Nothing New Under the Sun
post # 221 — October 22, 2006 — a Managing, Strategy post
I was doing some tidying up of my (computer) files over the weekend and came across this.
It’s the slide I prepared over 20 years ago to give speeches about what was happening in professional businesses.
Isn’t it astounding how much is still the same?
MAJOR STRUCTURAL TRENDS IN THE PROFESSIONS
Client Marketplace
- Short service/product life cycles – constant need to innovate
- More client demand for specific industry expertise
- More “packaged” service products
- Global marketplace
- Fee pressure on “mature” services
- Merger activity-client base
- Continued demand for high specialization
- Increasing client demand for counseling work (more “front room” / “advisory”)
- Fuzzing of boundaries between professions
- More complex client organizations
- Client use of microcomputer technology
- Merger activity-professional firms
- Client skepticism about value of services
People marketplace
- Rising competition for junior staff
- Competition for staff from other professions/industries (change in perceived “glamour”)
- More hiring of senior (lateral hire) staff
- Computer technology changing work tasks (and hence leverage ratios and organizational structure)
- Rising proportion of women in profession
- Cultural shift in work-ethic among juniors
- Greater diversity of skill backgrounds in staff
- Greater mobility of skilled staff
- Increasing ability of paraprofessionals to perform junior professional tasks
Some consequences
- Rising diversification of services inside firms need to manage different businesses differently
- Internal coordination of specialists required
- More investment in technology, r&d, mktg.
- Rising fixed costs in the practice
- Rising internal training needs
- More internal formal structuring
- Greater need for market intelligence on client needs
- Effect of changing environment on senior professionals
- Effects of rising firm size on culture, communications
By presenting all this, I don’t mean to pretend that I was especially prescient. My whole point is that anyone at that time would have readily agreed that these were the major trends.
But who would have predicted that we’d still be talking about many (most?) of them 20 years later.
Here’s the question for all of you out there:
What does it MEAN that the list of trends 20 years ago is still so current?
Does it mean that we’ve learned or solved nothing?
Does it mean that there really are no new business issues?
Does it mean I stopped paying attention 20 years ago?
Francine McKenna said:
Dear David,
Your bullets were at a high enough level to address overall structural trends, but plenty has changed and is new at a more detailed level. This depends on the type of firm (strategy, IT, Big 4, staffing, law, etc) and in some cases the industry they serve.
For example, big structure change in the global accounting firms is theadpotion of the Swiss Verein structure. Big trend in the law and accounting firms is the more serious discussion of the global partnership structure, given the elimination of country specific regulation due to the EU and other regional constructs.

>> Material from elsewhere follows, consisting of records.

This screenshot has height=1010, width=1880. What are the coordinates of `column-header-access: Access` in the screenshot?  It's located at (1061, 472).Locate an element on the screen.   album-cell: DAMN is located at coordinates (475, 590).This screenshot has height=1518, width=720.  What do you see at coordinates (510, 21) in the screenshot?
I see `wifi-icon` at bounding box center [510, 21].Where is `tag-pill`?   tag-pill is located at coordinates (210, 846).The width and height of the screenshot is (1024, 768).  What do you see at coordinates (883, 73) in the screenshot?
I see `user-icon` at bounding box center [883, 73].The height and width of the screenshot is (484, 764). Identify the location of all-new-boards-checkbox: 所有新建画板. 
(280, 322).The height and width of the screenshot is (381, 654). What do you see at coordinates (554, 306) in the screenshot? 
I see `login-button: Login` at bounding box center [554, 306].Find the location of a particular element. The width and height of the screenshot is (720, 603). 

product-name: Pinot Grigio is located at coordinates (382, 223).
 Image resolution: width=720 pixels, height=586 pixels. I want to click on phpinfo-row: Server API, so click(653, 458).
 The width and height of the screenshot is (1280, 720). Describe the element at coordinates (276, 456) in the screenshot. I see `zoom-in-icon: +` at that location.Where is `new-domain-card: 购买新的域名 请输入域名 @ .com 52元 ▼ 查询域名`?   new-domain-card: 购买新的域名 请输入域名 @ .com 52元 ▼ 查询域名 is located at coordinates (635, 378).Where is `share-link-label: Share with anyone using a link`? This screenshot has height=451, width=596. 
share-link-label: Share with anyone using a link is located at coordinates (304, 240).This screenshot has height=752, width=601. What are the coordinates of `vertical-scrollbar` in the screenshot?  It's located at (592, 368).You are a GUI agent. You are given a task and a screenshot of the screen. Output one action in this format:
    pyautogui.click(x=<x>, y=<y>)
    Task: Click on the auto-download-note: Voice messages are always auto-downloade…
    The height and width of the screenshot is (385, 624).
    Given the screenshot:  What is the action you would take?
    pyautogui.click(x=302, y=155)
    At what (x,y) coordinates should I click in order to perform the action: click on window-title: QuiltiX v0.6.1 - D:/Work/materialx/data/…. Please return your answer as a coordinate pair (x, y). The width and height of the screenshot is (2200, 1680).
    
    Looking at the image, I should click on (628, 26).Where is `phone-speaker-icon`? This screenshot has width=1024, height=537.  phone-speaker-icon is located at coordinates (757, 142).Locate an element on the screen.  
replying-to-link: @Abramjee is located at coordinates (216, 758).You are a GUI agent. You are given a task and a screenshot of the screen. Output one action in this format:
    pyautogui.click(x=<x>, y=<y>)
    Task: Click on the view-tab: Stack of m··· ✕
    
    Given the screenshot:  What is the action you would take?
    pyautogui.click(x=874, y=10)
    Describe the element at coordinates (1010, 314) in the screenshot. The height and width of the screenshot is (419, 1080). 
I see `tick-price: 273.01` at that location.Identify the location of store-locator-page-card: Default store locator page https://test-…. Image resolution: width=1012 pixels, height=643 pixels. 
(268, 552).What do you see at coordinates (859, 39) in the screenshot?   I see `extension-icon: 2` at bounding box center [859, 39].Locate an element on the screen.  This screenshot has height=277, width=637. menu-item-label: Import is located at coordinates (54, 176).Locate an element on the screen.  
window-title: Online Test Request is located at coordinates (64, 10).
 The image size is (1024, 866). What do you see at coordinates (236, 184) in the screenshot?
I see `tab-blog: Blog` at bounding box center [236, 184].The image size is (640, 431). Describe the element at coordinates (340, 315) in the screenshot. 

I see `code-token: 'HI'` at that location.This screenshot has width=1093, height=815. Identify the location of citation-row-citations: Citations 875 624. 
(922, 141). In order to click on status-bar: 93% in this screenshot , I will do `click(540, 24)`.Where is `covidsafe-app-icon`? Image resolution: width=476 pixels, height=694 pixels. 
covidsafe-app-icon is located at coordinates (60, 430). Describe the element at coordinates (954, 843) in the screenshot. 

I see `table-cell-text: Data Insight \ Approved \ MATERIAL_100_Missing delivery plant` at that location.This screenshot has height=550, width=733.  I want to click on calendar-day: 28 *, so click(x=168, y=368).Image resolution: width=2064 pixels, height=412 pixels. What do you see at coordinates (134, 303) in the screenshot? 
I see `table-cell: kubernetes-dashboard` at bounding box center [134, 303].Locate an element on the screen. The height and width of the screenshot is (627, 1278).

If you look at just the IT firms, you can map the next big thing over the last 20 years (I’m not a real techie, so I may have missed something…)
1)Mainframe
2)Client server/AS400
3)PC
4)ERP
5)Specialized software like CRM
-Y2K
6)e-business/digital marketplace
7)Full blown internet
-Linux, etc
8)Wireless
9)etc.
Anyway, you get the idea. If you talk at the traditional McKinsey, “mom and apple pie” level, you’ll always be right.